Через десять минут мы мчались на взревывающем мощным двигателем автомобиле в город.
Браток Гонза, закрывая стальные ворота особняка, наверное, проводил нас удивленным взглядом, хотя, честно говоря, я этого не видел – смотрел на стремительно набегающий на ветровое стекло город. Шипастого шара на куполе храма не было, а сам купол был скособочен и похож на раздавленную елочную игрушку.
– Аав Кистеперый, мой здешний пращур, снова взялся за свой кистень, – почти беззвучно сказала моя спутница.
Но осталась, чуть мигая,
Вкось прибитая звезда,
Я просил сестру, рыдая,
Выпрямить ее тогда.
Редьярд Киплинг. LA NUIT BLANCHE
Утром на рынке города Зарайска было солнечно и людно.
Нас сюда привез незнакомый пожилой братан, скромно представившийся Димсоном. На вопрос, где наш старый приятель симпатяга Гонсалес, Димсон ответил, что у братана Гонзы важное дело и что по магазинам повезет нас он, Димсон, потому что у него есть немного свободного времени, а кроме того – врожденный вкус. После чего словоохотливый Димсон гордо сообщил нам, что в плане шмоток с ним советуются все самые крутые телки города, так что все будет ништяк и мы можем не беспокоиться. Глядя на здоровенные золотые «гайки» на пальцах и кожаный смокинг в сочетании с широченными клетчатыми штанами – в память о бурной молодости, объяснил Димсон, – в это можно было поверить. Модник наш сопровождающий был тот еще. Но, как выяснилось, не просто модник. Димсон был очень деловой браток и крышевал местный оборонный завод.

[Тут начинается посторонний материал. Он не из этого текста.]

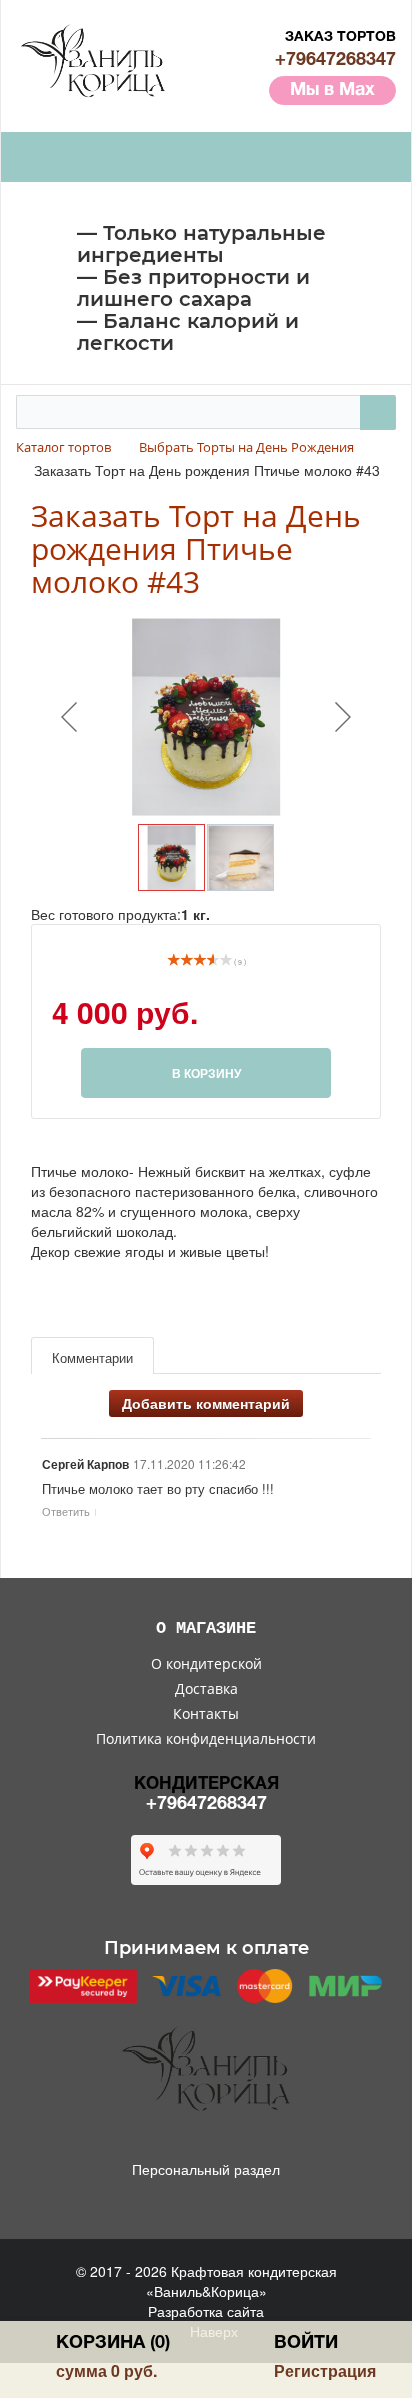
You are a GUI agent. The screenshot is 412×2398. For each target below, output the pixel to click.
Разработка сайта (206, 2311)
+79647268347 (335, 60)
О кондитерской (206, 1663)
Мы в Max (332, 90)
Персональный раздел (206, 2169)
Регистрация (325, 2370)
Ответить (66, 1511)
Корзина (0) (113, 2343)
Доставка (206, 1688)
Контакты (206, 1713)
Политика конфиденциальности (206, 1738)
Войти (306, 2343)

– До меня у них там был натуральный беспредел, – говорил он, небрежно бросая свою тачку между тяжелыми фурами, идущими, видимо, транзитом. – Начальство и вояки пилили между собой бабки как хотели, а простым работягам, ну, там, всяким инженерам, слесарюгам и прочим, даже опилок от тех бабок не доставалось. Ну, я быстро с ними разобрался, так что теперь все довольны, а если у кого какие обиды – так вот он я, Димсон, всегда открыт для общения с трудовым народом… – Стране стволы нужны? – риторически спрашивал он, лихо сворачивая на боковую улицу. – Правильно, нужны, потому что безоружную страну всякие разные добрые соседи сразу высосут досуха, как алкаши дармовой пузырь. Соседи – они вежливые, покудова ты при стволе, а если у тебя ствола нет, а у них есть, тогда – кранты всей дипломатии. Братве стволы нужны? Правильно, нужны! Потому что браток без ствола не браток, а так, обычный гражданин. И даже ментам стволы нужны, хотя бы для понта. Правильно я говорю? Меня братва поставила на завод – я отвечаю. Все путём.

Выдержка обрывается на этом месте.